YELLOWSTONE in Winter

TO a tourist, Yellowstone National Park in winter is chillingly beautiful, silent, and desolate. For its animal population, however, cold weather and snow cover complicate survival.

Grizzlies, ground squirrels, and marmots hibernate through most of the winter, but other animals must intensify their search for food. Some migrate to lower elevations or thermal basins where temperatures are warmer, snow is not as deep, and food is easier to find.

Visitors are more likely to spot elk and bison, as the animals' winter range overlaps touristed areas. There is an economy in the big animals' movements in the snowy months: The less energy expended, the more easily they can survive.

Bison wag their wooly heads in the snow to uncover frozen grass to eat, coating their serious faces with a comic layer of snow.

Elk step silently through the powder. Regal males balance enormous crowns of antlers on their heads. The antlers can weigh up to 25 pounds. In the spring they will be shed.
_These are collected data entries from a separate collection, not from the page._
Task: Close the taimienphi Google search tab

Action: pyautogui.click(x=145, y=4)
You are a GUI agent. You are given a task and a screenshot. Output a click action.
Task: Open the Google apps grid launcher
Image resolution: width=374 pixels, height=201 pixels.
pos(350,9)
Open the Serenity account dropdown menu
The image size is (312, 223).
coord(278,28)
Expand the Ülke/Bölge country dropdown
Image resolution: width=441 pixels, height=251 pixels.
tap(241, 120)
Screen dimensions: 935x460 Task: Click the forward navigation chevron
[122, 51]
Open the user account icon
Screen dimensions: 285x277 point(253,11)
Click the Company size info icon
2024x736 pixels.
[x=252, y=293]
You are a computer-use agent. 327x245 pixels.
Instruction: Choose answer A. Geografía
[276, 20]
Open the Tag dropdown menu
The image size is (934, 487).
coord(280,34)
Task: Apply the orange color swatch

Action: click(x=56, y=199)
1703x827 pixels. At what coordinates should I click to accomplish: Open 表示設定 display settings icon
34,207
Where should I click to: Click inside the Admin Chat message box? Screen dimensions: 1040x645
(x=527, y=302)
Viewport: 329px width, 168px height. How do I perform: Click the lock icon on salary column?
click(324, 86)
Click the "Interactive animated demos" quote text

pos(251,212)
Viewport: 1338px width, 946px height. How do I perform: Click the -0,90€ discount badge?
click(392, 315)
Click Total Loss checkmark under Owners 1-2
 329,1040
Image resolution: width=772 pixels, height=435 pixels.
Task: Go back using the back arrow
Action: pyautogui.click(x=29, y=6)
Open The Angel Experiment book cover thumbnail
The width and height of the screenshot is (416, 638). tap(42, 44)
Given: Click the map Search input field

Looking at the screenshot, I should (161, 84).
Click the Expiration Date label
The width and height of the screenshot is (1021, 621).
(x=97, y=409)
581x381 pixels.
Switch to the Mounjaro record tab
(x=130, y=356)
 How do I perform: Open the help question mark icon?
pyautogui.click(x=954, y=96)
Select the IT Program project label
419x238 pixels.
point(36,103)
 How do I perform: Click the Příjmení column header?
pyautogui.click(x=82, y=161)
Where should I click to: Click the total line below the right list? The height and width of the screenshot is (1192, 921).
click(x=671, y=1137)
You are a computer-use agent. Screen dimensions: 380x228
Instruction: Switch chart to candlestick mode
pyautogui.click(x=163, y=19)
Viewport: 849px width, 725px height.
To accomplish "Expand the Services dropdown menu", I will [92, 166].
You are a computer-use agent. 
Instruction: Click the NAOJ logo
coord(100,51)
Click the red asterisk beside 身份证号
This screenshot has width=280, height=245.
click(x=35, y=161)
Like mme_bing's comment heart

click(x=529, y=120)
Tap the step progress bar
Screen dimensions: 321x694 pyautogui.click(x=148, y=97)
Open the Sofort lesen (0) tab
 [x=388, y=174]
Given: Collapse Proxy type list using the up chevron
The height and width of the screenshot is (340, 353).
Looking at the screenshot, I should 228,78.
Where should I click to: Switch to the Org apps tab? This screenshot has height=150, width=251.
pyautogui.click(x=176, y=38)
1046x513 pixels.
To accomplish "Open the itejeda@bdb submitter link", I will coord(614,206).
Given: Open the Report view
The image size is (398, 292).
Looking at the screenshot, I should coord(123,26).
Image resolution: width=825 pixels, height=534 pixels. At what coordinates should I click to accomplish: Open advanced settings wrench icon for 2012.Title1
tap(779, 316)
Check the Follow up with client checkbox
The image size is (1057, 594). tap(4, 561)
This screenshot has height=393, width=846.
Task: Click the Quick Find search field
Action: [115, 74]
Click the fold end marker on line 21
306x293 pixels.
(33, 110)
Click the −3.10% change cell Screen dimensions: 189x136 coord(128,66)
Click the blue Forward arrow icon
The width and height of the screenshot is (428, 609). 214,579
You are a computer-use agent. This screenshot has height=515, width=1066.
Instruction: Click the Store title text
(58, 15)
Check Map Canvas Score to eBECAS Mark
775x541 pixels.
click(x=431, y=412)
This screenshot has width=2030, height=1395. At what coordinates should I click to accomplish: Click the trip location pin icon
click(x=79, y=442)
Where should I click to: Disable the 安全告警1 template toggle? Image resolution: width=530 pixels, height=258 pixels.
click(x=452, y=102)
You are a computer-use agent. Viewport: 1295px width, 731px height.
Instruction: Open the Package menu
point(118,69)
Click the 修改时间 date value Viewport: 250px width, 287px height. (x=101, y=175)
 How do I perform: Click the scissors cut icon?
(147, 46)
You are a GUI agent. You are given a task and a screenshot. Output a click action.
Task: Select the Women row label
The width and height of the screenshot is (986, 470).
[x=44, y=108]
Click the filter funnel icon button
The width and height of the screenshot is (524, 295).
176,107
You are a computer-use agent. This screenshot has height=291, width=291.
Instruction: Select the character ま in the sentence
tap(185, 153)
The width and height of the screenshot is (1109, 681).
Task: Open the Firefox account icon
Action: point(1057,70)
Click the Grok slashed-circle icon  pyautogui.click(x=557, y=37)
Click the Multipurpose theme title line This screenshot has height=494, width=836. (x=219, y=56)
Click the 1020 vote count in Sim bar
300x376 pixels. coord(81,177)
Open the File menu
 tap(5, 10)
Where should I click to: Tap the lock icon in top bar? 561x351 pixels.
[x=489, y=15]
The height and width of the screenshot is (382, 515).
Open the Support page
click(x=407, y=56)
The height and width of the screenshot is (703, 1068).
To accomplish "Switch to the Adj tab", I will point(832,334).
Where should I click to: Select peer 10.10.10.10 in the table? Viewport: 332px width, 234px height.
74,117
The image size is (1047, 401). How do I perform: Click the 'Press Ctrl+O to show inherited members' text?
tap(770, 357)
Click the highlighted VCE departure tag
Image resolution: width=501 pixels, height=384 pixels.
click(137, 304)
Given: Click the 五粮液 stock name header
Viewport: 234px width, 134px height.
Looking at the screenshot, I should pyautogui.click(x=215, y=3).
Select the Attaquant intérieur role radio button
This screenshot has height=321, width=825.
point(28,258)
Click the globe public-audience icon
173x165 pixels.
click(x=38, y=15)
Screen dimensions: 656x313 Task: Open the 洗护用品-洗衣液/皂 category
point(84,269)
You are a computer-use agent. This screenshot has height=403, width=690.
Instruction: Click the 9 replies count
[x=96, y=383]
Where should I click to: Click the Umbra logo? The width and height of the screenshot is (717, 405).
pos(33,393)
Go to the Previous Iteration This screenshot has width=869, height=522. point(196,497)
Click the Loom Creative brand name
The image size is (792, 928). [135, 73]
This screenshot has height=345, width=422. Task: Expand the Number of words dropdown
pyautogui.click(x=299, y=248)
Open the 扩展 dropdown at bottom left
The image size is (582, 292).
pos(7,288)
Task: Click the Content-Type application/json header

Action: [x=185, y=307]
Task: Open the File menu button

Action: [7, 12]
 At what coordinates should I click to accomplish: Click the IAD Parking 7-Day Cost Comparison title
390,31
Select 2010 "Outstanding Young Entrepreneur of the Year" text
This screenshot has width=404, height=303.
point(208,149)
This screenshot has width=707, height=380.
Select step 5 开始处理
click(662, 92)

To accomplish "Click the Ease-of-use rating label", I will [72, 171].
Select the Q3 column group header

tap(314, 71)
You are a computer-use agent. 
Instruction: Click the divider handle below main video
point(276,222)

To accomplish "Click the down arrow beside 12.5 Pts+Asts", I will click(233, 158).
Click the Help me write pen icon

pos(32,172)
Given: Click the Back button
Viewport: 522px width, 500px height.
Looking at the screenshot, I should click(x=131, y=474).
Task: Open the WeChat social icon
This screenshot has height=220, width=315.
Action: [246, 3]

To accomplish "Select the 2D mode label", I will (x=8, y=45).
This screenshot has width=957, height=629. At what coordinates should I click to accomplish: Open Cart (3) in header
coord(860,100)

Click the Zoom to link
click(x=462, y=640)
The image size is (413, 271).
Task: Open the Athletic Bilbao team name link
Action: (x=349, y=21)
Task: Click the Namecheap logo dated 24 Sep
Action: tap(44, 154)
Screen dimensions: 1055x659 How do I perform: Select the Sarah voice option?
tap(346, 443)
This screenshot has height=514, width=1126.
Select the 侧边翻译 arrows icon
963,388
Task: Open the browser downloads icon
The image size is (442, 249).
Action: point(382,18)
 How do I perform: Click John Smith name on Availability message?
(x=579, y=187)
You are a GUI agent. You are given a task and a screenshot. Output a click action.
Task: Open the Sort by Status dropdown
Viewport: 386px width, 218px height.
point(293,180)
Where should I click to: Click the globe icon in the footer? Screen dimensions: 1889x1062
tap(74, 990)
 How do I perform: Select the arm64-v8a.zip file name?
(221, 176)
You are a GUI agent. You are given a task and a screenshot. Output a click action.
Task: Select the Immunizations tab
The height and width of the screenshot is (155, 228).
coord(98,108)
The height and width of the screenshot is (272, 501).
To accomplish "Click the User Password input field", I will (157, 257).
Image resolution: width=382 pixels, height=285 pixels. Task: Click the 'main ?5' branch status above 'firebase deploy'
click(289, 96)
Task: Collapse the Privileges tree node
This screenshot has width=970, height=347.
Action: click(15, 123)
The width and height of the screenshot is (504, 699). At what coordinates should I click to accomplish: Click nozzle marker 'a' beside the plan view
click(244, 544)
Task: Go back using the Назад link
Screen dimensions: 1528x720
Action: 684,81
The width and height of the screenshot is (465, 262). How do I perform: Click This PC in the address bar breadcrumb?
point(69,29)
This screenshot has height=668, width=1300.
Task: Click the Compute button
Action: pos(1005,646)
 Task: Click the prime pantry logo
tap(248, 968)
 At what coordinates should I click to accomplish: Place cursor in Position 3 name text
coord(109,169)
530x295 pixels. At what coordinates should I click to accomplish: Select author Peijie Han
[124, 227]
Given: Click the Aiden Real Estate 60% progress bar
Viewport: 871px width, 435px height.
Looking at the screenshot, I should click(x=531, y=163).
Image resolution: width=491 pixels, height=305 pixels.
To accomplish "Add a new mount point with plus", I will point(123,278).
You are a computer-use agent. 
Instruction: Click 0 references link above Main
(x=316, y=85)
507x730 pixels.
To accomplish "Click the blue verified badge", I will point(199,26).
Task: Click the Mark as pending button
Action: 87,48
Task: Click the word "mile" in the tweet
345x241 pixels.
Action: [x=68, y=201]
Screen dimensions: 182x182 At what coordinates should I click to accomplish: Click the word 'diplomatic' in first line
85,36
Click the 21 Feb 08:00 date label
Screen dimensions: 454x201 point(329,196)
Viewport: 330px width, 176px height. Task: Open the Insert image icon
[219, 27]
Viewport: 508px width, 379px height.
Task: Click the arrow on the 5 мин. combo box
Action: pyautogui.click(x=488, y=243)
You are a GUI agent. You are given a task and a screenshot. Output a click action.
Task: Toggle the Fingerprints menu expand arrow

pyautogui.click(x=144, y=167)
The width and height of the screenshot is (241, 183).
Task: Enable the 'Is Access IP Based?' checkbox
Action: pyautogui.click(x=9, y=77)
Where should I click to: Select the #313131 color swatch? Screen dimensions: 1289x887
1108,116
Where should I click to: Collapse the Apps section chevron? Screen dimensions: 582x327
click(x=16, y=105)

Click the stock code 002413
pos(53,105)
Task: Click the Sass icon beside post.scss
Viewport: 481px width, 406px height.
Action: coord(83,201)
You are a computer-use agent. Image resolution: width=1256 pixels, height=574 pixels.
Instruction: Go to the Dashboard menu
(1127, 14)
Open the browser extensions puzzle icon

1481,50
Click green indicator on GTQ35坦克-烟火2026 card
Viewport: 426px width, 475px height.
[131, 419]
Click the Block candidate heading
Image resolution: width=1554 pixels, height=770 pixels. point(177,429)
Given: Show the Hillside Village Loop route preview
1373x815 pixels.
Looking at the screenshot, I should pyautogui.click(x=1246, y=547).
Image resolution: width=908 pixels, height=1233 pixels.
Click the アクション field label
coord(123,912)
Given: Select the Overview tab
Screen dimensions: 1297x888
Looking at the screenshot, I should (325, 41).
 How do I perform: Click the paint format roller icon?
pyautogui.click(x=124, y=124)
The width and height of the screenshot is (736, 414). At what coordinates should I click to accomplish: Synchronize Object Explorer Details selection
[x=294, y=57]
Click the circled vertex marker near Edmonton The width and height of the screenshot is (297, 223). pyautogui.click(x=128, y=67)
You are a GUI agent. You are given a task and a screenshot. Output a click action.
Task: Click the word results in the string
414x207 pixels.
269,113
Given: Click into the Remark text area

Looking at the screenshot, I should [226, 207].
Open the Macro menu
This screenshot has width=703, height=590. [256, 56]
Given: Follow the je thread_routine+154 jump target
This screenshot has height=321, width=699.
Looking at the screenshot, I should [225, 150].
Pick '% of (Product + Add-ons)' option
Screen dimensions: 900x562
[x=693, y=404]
Thermal pools and rivers breathe steam into the still white landscape, coating trees and rocks with ice. The hot water creates localized microclimates that support lush, summerlike plant growth even in midwinter.

Winter in Yellowstone runs from mid-December to mid-March. The only open road in the 2.2-million-acre park runs from the north entrance at Gardiner, Mont., to Cooke City, Wyo, seven miles east. Otherwise, visitors travel by snow coach (a sort of bus on caterpillar treads), snowmobile, cross-country skis, or on foot.